The court isn't tasked with doing what right. Who defines what's "right"?

The court is tasked with judging based on the laws at hand. If those laws are flawed or wrong but legal, it's upon congress to change the laws rather than the courts to decide right or wrong.

The court should be focused on legal or illegal. This is how the separation of powers work in the US.

When laws are "broken" we should be looking at congress.

discuss

order

TheRealPomax|1 year ago

Fun fact: no. You're thinking of the regular courts.

Unlike the regular courts, the supreme court specifically has the power to just go "nope, this law is now void" if they deem it unconstitutional, and fun fact: that constitution sure is open to interpretation, hoo boy. Imagine if a corrupt justice was allowed to just keep on ruling, that sure would make for a fair and just system. Like say someone who had to rule on cases involving their friends who bought them millions of dollars in gifts and instead of recusing themselves, take the case and rule in their friends' favor.

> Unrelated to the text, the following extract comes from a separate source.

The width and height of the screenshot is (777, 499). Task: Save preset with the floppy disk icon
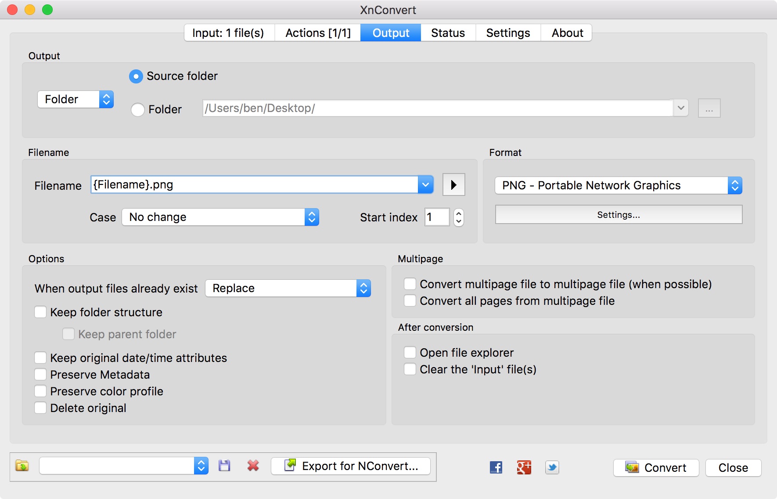click(224, 466)
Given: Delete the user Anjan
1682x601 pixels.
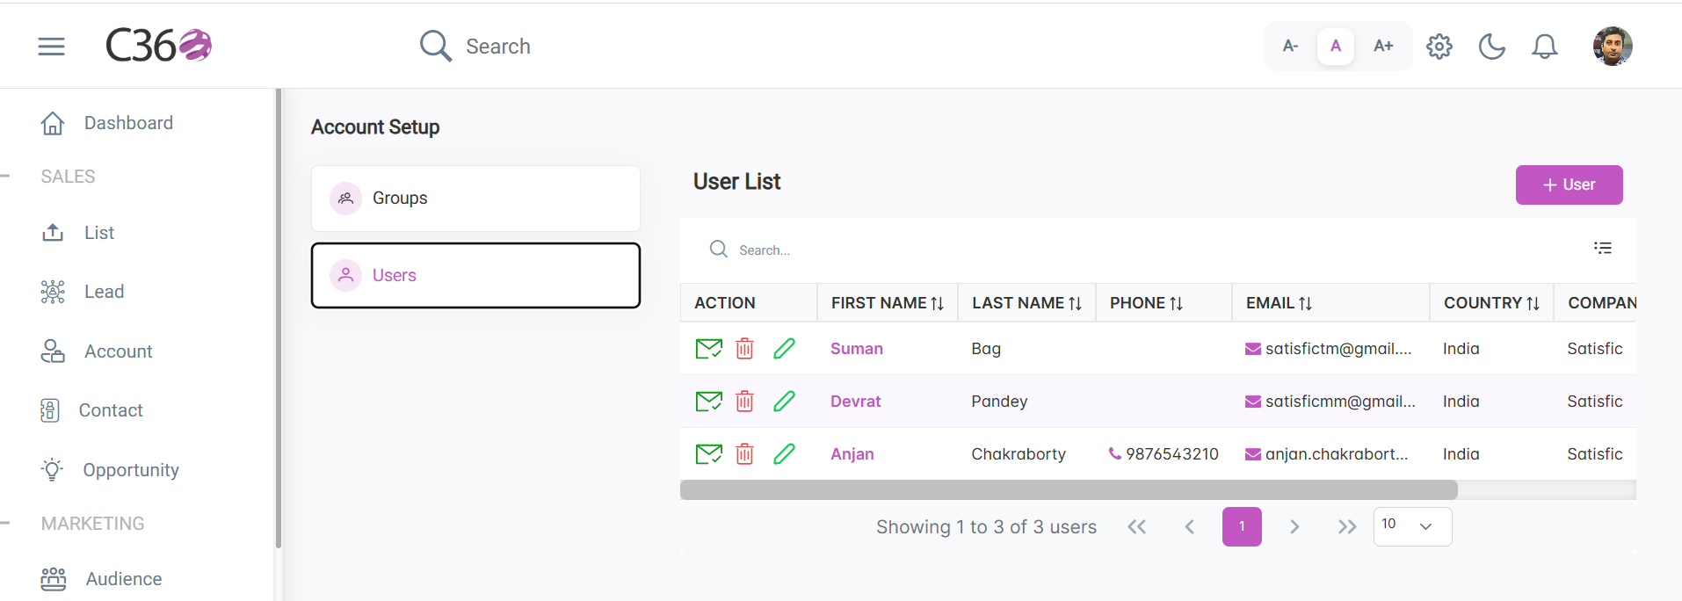Looking at the screenshot, I should [x=744, y=454].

And no way for the people to intervene.

SCOTUS has serious problems.

atmavatar|1 year ago

I think we can forgive anyone who expresses skepticism about the current court's adherence to the spirit and even the letter of the law after it created presidential immunity out of thin air in Trump v. United States, both because it ran afoul of the Supreme Court's tradition of issuing narrow rulings but also because there's literally nothing in the constitution about executive immunity. As there exists a grant of immunity for legislators (Article I, Section 6), it's clear the framers understood the concept but chose to exclude it for the president.

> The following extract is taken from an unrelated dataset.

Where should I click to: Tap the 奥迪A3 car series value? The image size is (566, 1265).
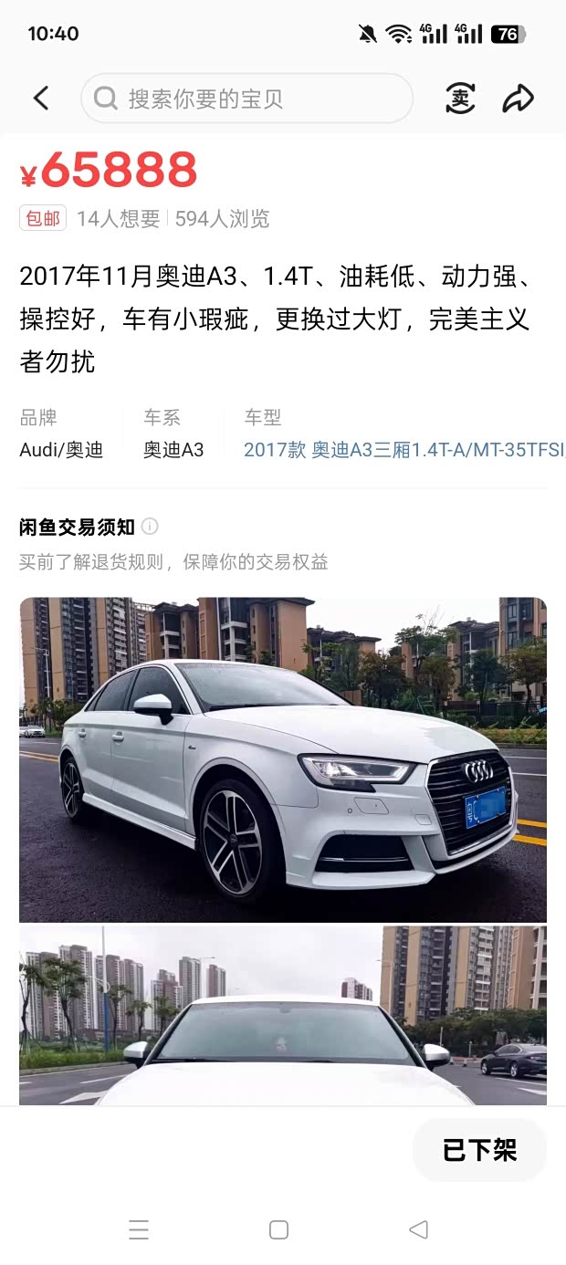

It's like the current court took a look at all the vitriol over Citizens United being one of the worst decisions in history and went "hold my beer".

That said, the present issue of TikTok seems like an open-and-shut first amendment case, regardless whether it is ultimately a tool for influence operations by a hostile foreign power. The price we pay for freedom of speech is that it enables bad faith actors as well.

TheRealPomax|1 year ago

It doesn't though: one can fully argue that tik tok is one of several platforms through which people can express themselves, which means no one's rights are being taken away by shutting down tik-tok. It would be an incredibly bad-faith decision, but watch them make it anyway.

Similarly, tik tok can't argue that they're press, even if some of their users might use the platform as a news and news commentary outlet. Again, shutting down the platform doesn't prevent those folks from continuing to do so on another platform.

There's, unfortunately, nothing open-and-shut about this case. Especially with a supreme court that seems quite keen on backing up the establishment.